GIVEN INFORMATION:
---------------

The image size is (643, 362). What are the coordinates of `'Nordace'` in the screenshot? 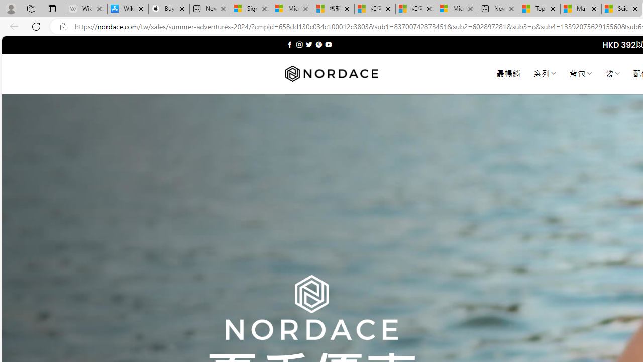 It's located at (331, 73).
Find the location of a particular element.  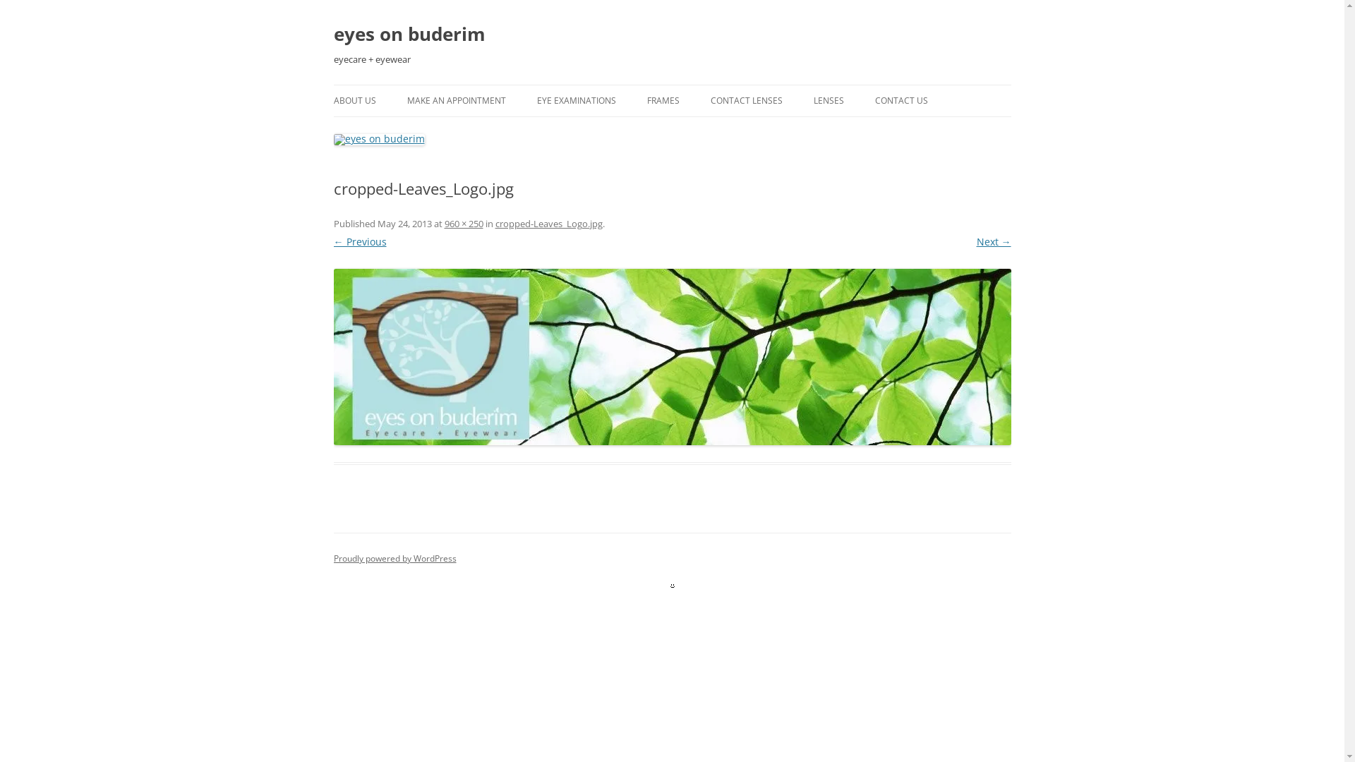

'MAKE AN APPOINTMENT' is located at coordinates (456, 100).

---------------

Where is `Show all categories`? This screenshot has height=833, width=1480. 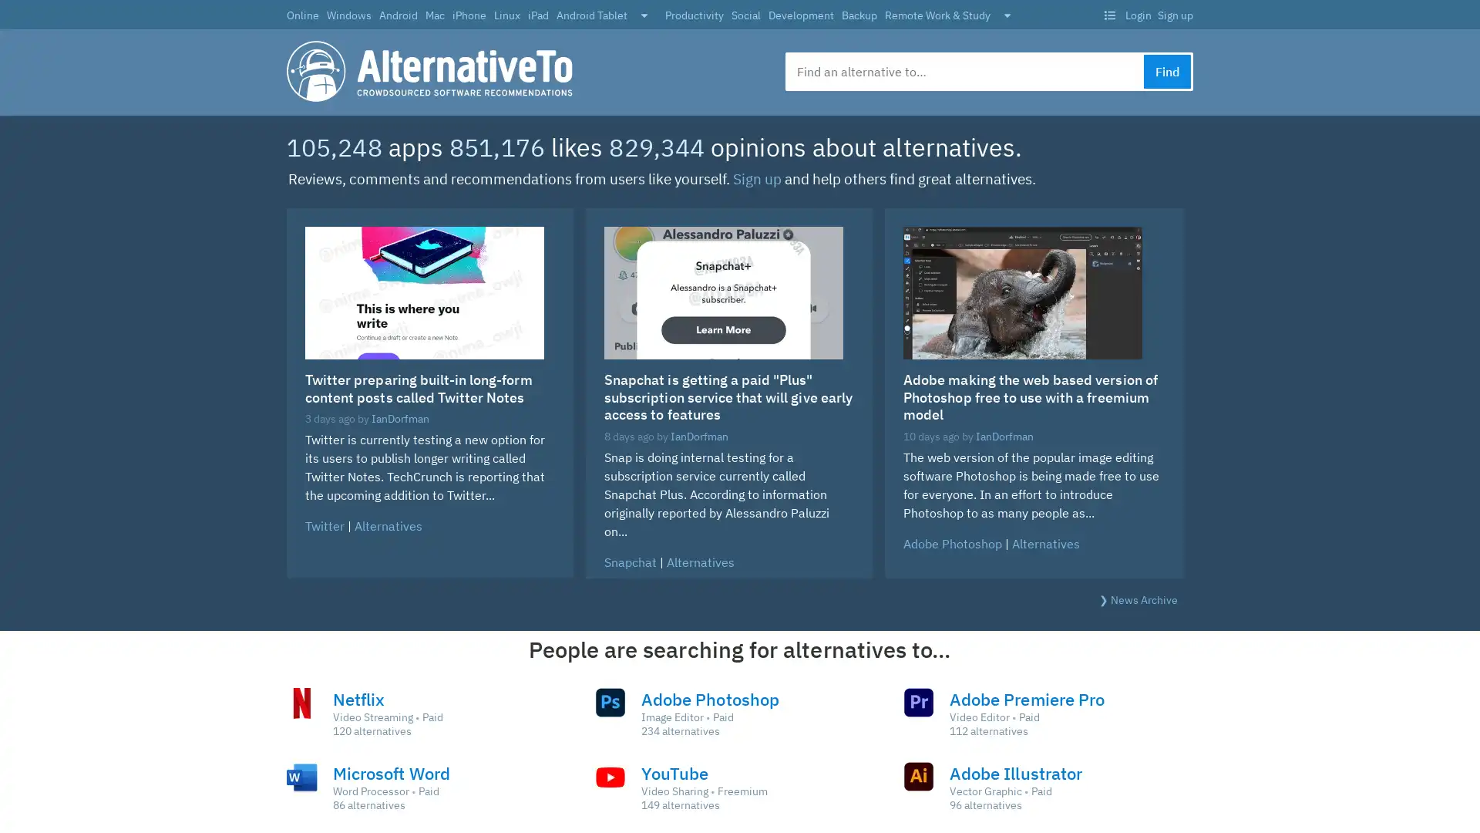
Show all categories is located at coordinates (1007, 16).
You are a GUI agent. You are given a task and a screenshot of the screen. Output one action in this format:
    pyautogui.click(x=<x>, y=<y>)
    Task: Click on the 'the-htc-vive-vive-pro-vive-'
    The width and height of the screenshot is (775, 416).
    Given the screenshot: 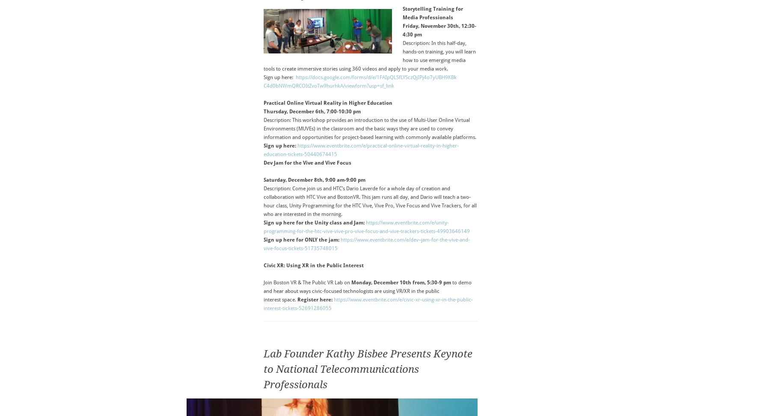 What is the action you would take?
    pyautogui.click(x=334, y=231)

---------------

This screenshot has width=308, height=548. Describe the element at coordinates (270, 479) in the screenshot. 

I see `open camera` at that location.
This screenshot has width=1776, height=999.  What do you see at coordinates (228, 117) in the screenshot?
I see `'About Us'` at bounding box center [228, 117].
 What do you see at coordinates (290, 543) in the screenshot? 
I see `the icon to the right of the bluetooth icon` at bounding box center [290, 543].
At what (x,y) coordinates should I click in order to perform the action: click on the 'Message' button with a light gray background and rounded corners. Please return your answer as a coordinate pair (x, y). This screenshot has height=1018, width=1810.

---------------

GIVEN INSTRUCTION: Copy the entries verbatim, starting at the line that contains "This screenshot has width=308, height=548." and ending after the line that contains "At what (x,y)".

THE SOLUTION:
This screenshot has width=308, height=548. Describe the element at coordinates (270, 479) in the screenshot. 

I see `open camera` at that location.
This screenshot has width=1776, height=999.  What do you see at coordinates (228, 117) in the screenshot?
I see `'About Us'` at bounding box center [228, 117].
 What do you see at coordinates (290, 543) in the screenshot? 
I see `the icon to the right of the bluetooth icon` at bounding box center [290, 543].
At what (x,y) coordinates should I click in order to perform the action: click on the 'Message' button with a light gray background and rounded corners. Please return your answer as a coordinate pair (x, y). This screenshot has height=1018, width=1810.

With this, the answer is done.